Newly Unreachable: The very sad story of a TP-Link bug

by

Max VA (@maxpl0it)

August

2023

The Introduction

Boy, as a company do we love Pwn2Own. As a company we schedule a yearly event that to go on a trip (Last year was glamping) and hack away for a week for fun. At the time of the contest, the Interrupt Labs team had a number of bugs, a number of exploits (including a few backup exploits), and were ready to pop some devices! Even the folks from our Vulnerability Researcher Development Program (VRDP) were getting involved and doing some really great stuff.

However, not all bugs are meant to be. At one point we were lacking a TP-Link WAN bug, so I went to work having a gander at my old friend. I took a binary I had looked at many times, just to see if there was anything I had missed.

The Background

Back in 2019 I was new to working with actual security researchers and had just been hired by a company called MWR Labs/F-Secure (Many of whome are at Interrupt now - Somewhat poetic that it's come full circle). I'd managed to work my way into getting involved in the Pwn2Own Tokyo efforts and had a router to pop. In the firmware there were some interesting binaries called tdpServer and tmpServer.

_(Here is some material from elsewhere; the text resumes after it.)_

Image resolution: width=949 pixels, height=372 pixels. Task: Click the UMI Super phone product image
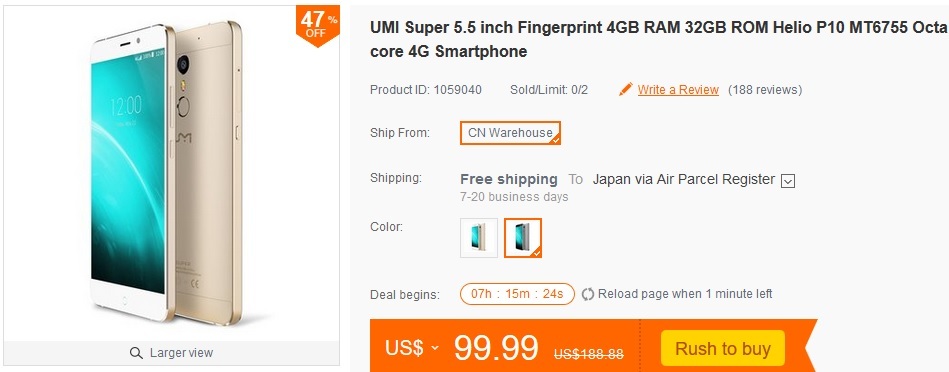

tdpServer was listening on the LAN IP, and tmpServer was purely listening on localhost (weird, right?). As it turned out, there was also an SSH server running on the device that existed just for you to SSH forward the tmpServer port (And no, the SSH server has shell connections disabled, so forward was as good as it got). These two binaries were used for the TP-Link OneMesh system, which allows extenders and other devices to communicate with the router in an efficient and proprietary format.

Both tdpServer and tmpServer had command injection bugs that I used in the contest for a LAN and a WAN exploit.

In order to turn get the tmpServer accessible from the WAN, I used the fact that IPv6 WAN filtering was broken on these devices, which allowed me to access the SSH server.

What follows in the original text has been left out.